Most deep reinforcement learning (RL) is based on the deterministic notion of optimality, where the optimal solution is always a deterministic policy (at least under full observability). However, a stochastic policy may be preferred due to:

  • Better exploration: Strike a balance between exploration and exploitation, in contrast to heuristic exploration methods like $\epsilon$-greedy.
  • Robustness and better generalization: A stochastic policy is more robust to adversarial perturbations and serves as a better initialization for learning new skills.

Maximum entropy RL attempts to optimize the entropy of policy in addition to the expected reward, which encourages the policy to be more stochastic.
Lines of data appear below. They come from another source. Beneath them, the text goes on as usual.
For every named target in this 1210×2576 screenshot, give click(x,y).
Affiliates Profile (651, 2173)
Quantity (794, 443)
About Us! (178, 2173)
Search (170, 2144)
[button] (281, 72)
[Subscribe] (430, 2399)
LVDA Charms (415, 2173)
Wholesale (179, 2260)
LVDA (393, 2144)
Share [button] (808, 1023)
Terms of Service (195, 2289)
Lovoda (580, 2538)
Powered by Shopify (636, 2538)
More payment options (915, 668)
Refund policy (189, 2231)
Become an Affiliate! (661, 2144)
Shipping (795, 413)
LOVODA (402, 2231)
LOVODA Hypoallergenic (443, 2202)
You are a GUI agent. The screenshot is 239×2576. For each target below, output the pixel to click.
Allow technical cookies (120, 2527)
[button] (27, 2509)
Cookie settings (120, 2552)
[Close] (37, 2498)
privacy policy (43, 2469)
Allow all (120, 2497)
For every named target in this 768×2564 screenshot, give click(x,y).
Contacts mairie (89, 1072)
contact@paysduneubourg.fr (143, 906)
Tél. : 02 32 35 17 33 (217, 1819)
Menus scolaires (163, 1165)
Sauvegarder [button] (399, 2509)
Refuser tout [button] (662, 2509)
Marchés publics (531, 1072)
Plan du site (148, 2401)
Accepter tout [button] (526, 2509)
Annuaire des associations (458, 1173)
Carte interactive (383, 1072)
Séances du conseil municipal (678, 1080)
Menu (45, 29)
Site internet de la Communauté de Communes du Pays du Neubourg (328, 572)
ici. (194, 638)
The new learning objective also has some interesting properties and leads to useful algorithms (Soft Q-Learning, Path Consistency Learning, Soft Actor-Critic, etc.).

In this blog, we’ll first review some basics of functional derivatives, and use them to derive the soft Bellman equation, a core theorem in maximum entropy RL. Finally, we’ll discuss a concrete algorithm, Soft Q-Learning.

Functional Derivative

In this section, we provide a quick introduction of functional derivative, which is crucial to prove some key theorems in maximum entropy RL.

Definition

A functional $J(q)$ is a mapping from function $q(x)$ to a real value. Here, we focus on a simple case of functional, which can be expressed as an integration of a function of $q(x)$:

\[J[q] = \int_a^b F(q(x), x) \, dx\]

To measure “how a small change in $q(x)$ would affect $J(q)$”, we define the functinoal derivative $\frac{\delta J}{\delta q(x)}$ as follows:

\[J[q + \epsilon \eta] - J[q] \approx \epsilon \int \frac{\delta J}{\delta q(x)} \eta(x) \, dx\]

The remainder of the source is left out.